When Sir John died in 1891, his eldest son Sir Algernon William Neeld, 2nd Baronet, became the owner. After his death in 1900, Sir Audley Dallas Neeld, Algernon's younger brother, inherited the house. Audley was the owner for the next 41 years until his death in 1941 at the age of 92.

Audley Neeld was born in 1849 at Holt, Wiltshire. He was educated at Harrow and the University of Oxford. In 1873 he married the Hon Edith Vivian, daughter of the second Lord Vivian, but the couple had no children. He joined the 2nd Life Guards and became a commanding officer. He fought in the Boer War and when he returned in 1900 he took up residence in Grittleton House which he had recently inherited.

He was a long-term member of the Beaufort Hunt and in 1929 the members celebrated his 80th Birthday at Grittleton House. He died in 1941, and as he had no heirs the property was inherited by a descendant of Joseph Neeld's illegitimate daughter Ann Maria, wife of Lieutenant Colonel Inigo William Jones. The new owner was Lionel Inigo-Jones.

Lionel William Neeld Inigo-Jones (1885–1956) and his successors remained at their main home, Kelston Park near Bath, and rented Grittleton House to various tenants. During the 1940s the house was used by the MOD to store historical documents. Also during this period, foreign fighter pilots stayed at the house. In 1948 a private girls' school rented the property and in 1967 Joanna Shipp, who had been running her own private day school in Rangeworthy Court, Gloucestershire since 1951, moved into the house. In 1972 she bought the property and began extensive renovations. The Shipp family still owns the house and today it is a venue for special events, particularly weddings.

== Associated buildings ==
Thomson designed an extensive complex of stables, coach houses and related facilities, built to the south of the house c. 1835. Nearby improvements to the estate included the destruction of the hamlet of Upper Foscote, except for one 17th-century house.
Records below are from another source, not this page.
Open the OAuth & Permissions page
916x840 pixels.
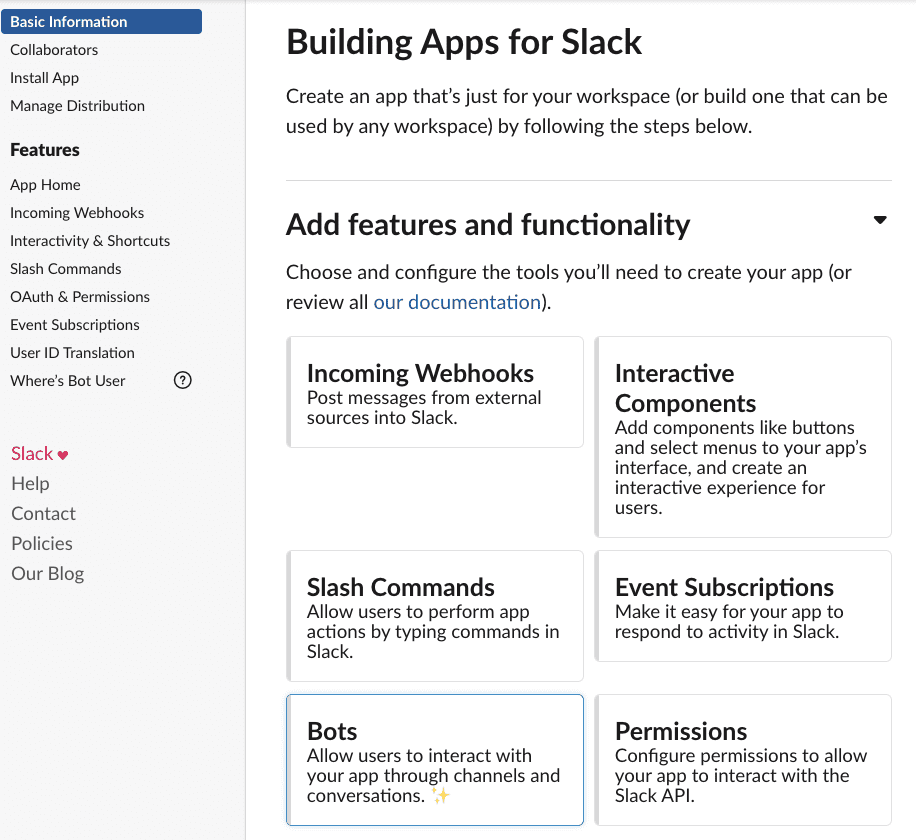point(80,296)
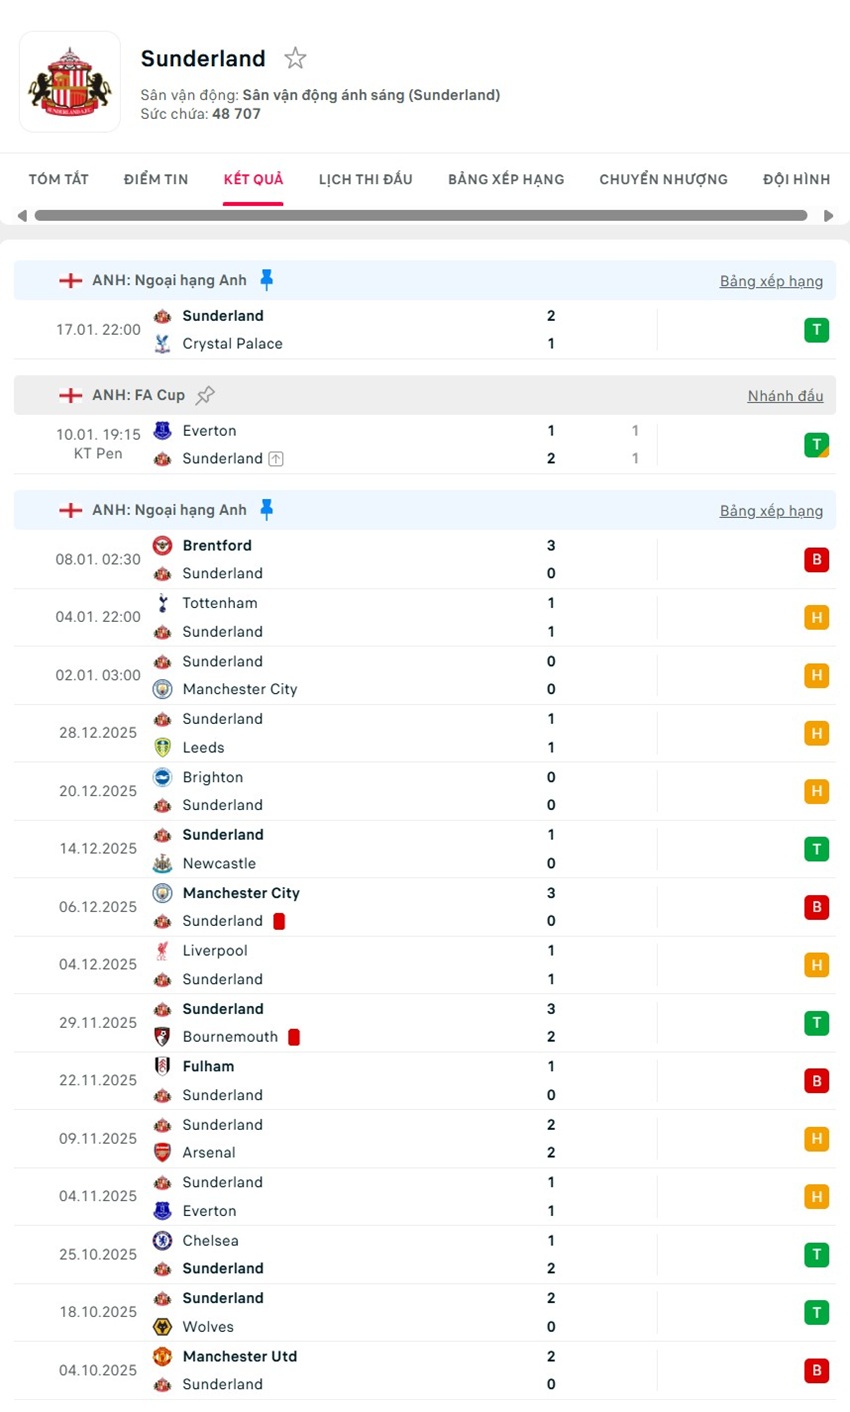Toggle the star to favorite Sunderland

[295, 58]
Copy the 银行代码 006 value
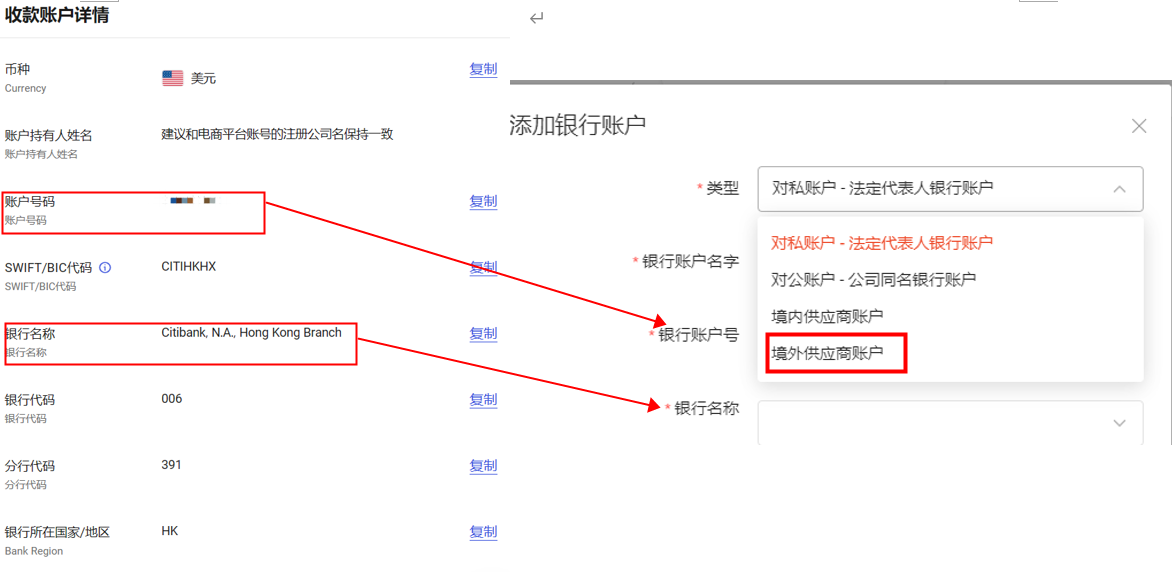The width and height of the screenshot is (1176, 581). point(483,399)
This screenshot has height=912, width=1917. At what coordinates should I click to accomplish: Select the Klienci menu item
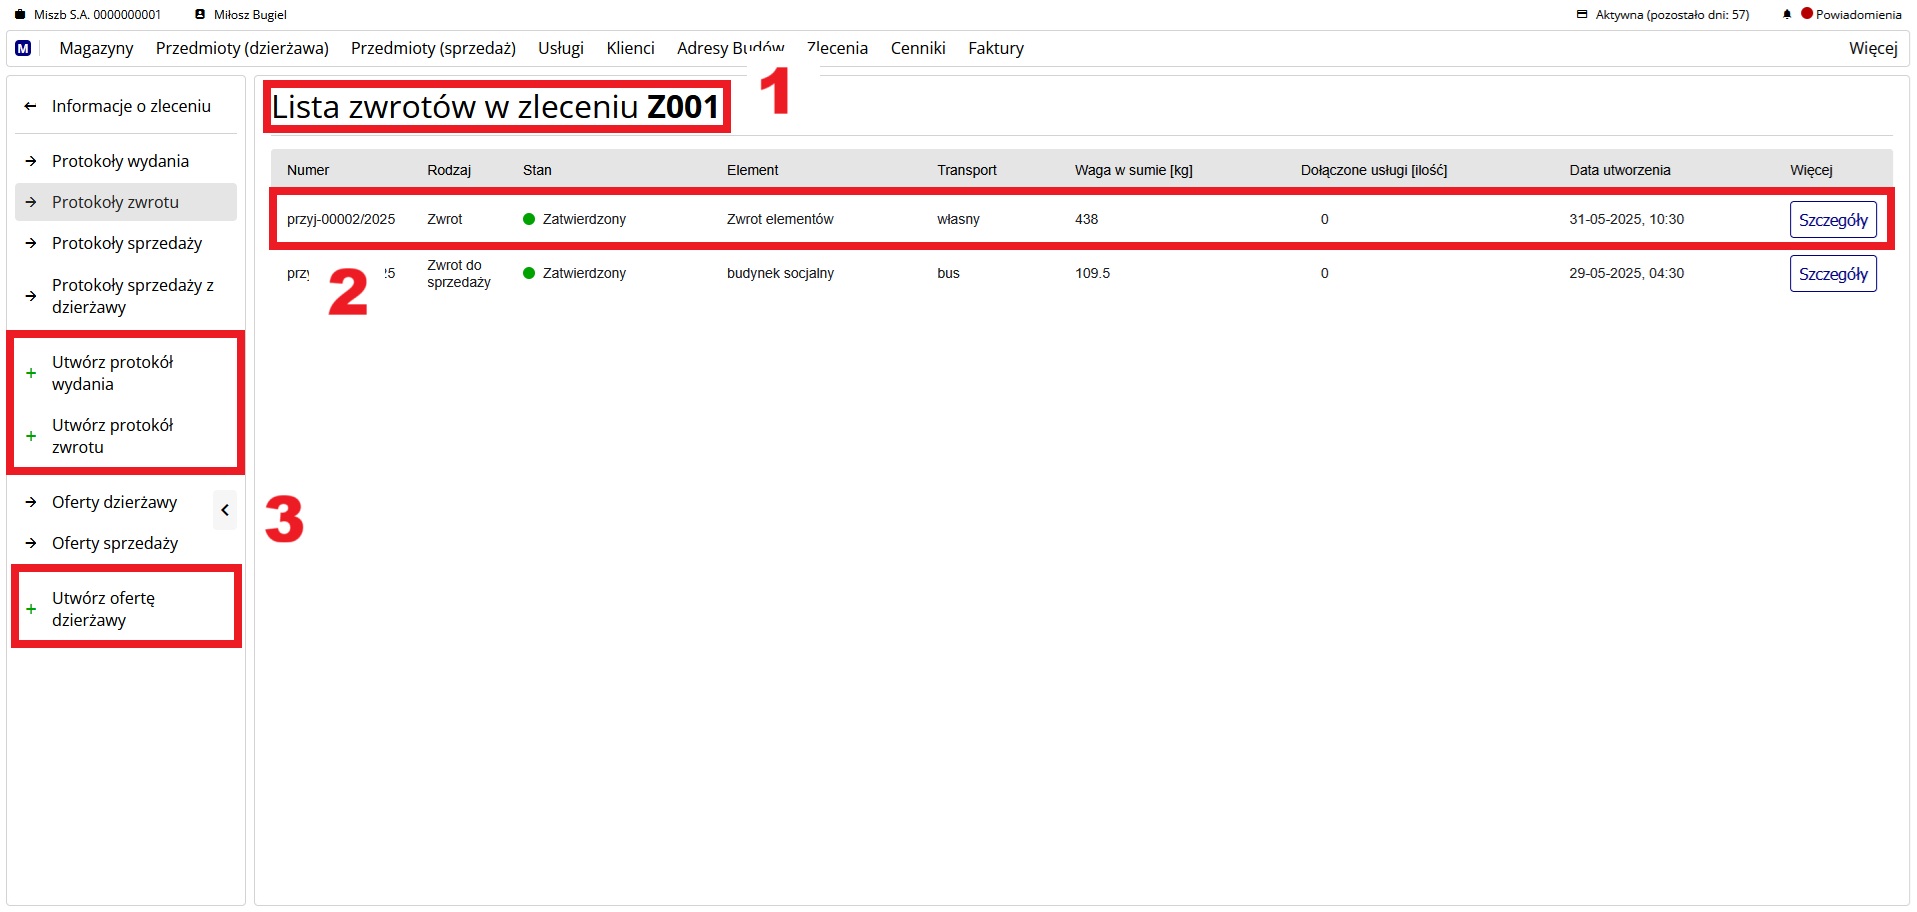[x=630, y=48]
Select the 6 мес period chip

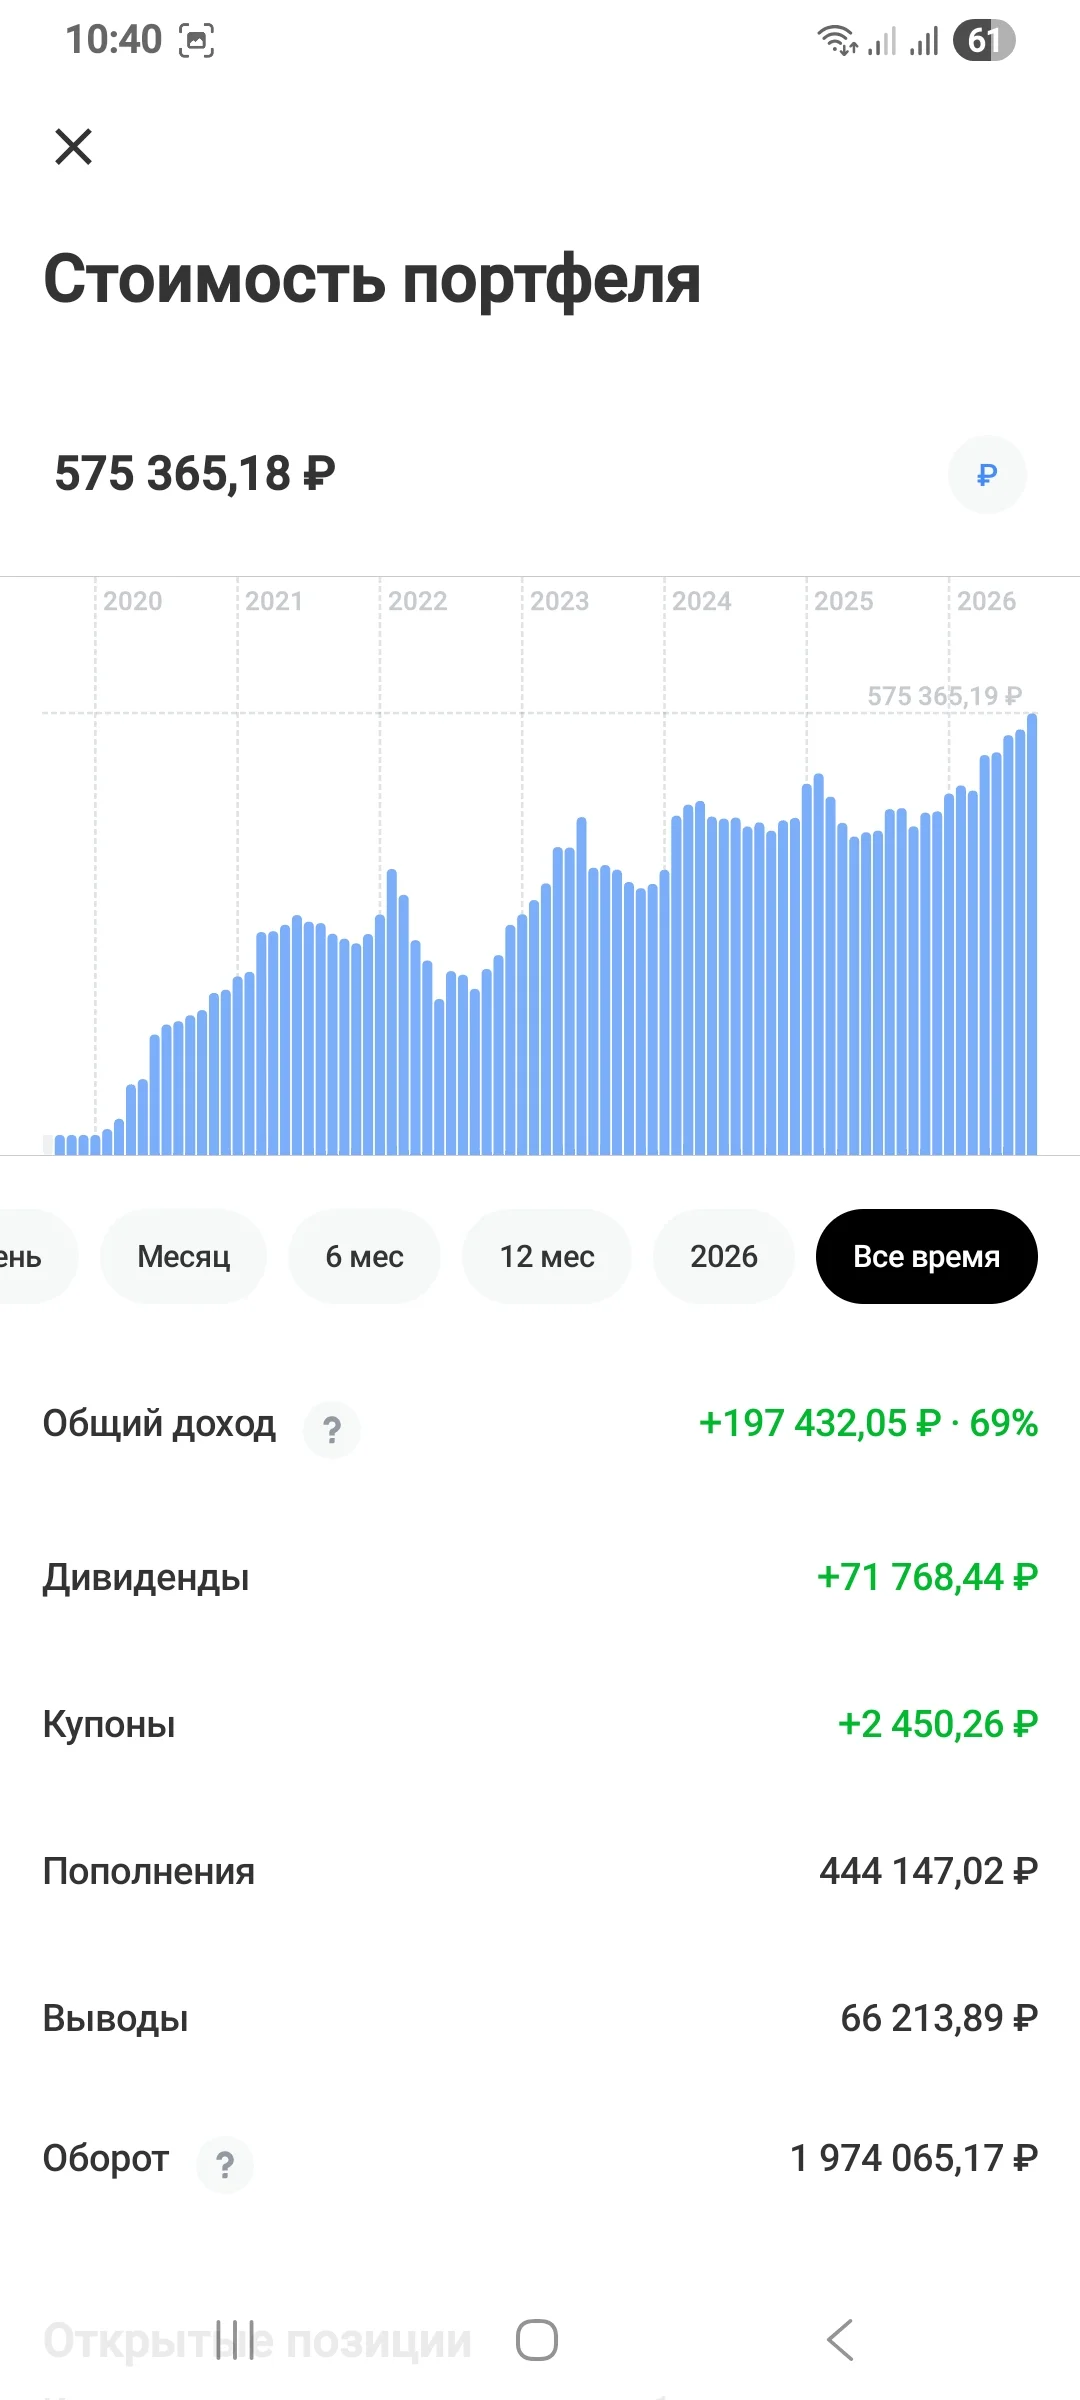(365, 1256)
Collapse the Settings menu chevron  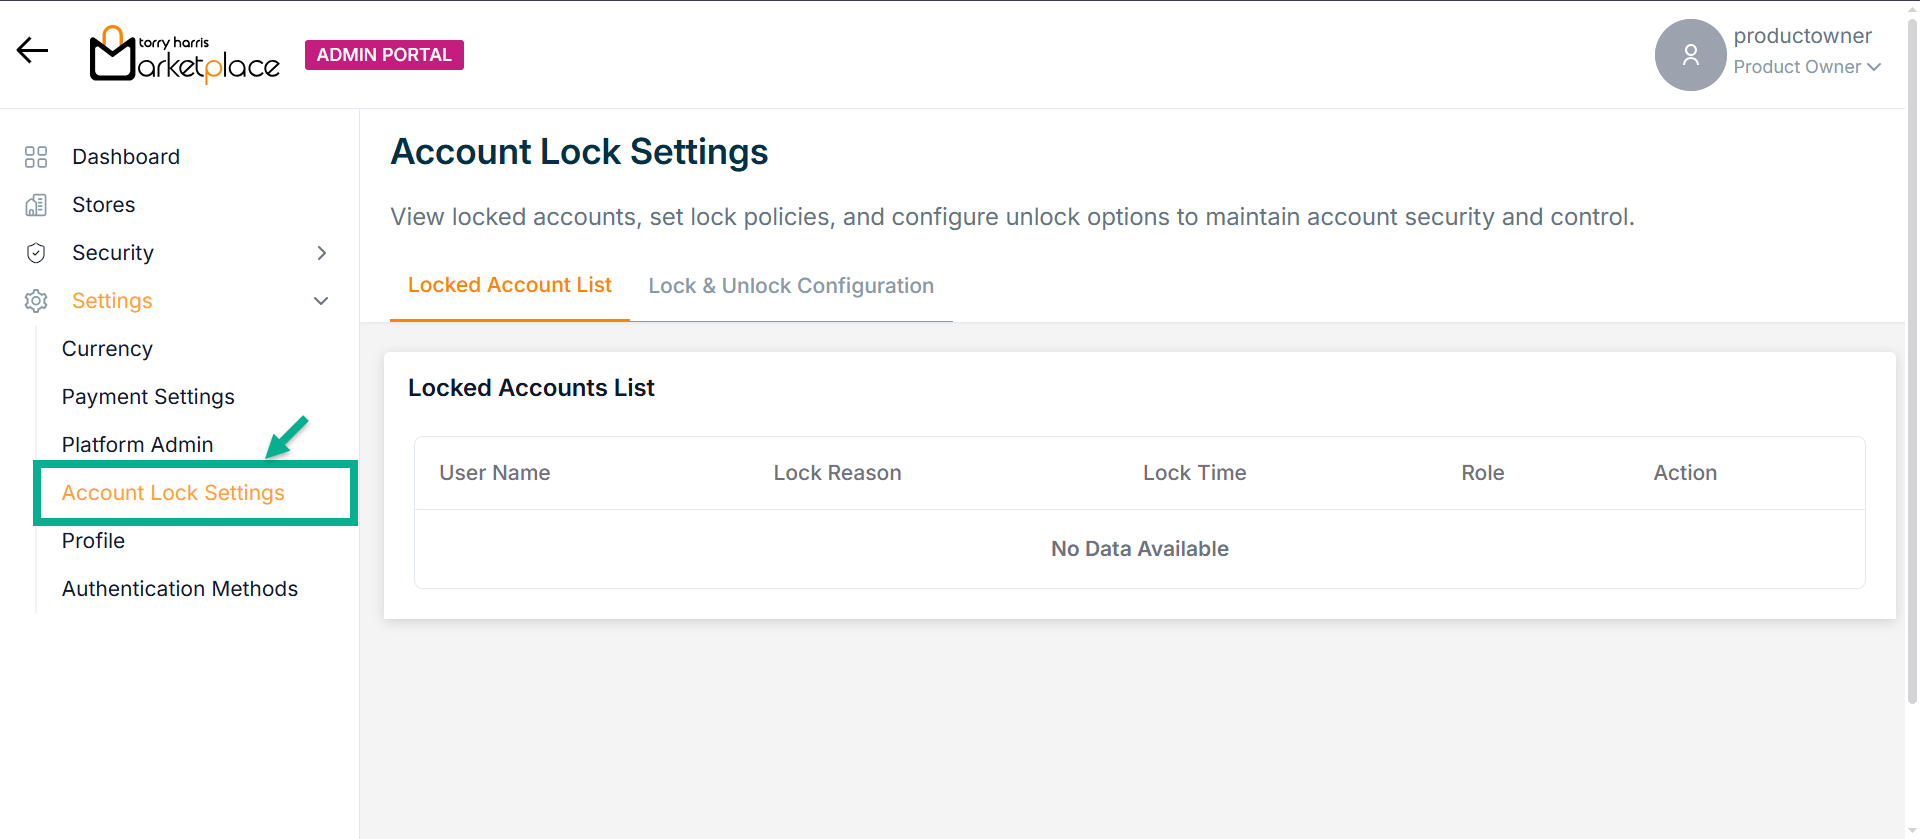coord(321,301)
Thomson also designed Fosse Lodge, in the north of the estate on the Fosse Way, with a tall, octagonal tower (1835); and Malmesbury Lodge in Grittleton village (c. 1840), its octagonal spirelet with bell-stage noted as "remarkable" in the building's National Heritage List entry. Stable Lodge, at the entrance to the stables on the Yatton Keynell road, and Woodman's Lodge, in the southeast, are of similar date. West Lodge, at the principal western entrance to Grittleton House, was built in 1854–5 to designs by Clutton, based on the plan of Malmesbury Lodge.

== School ==

The house was the home of Grittleton House School between 1951 and 2016.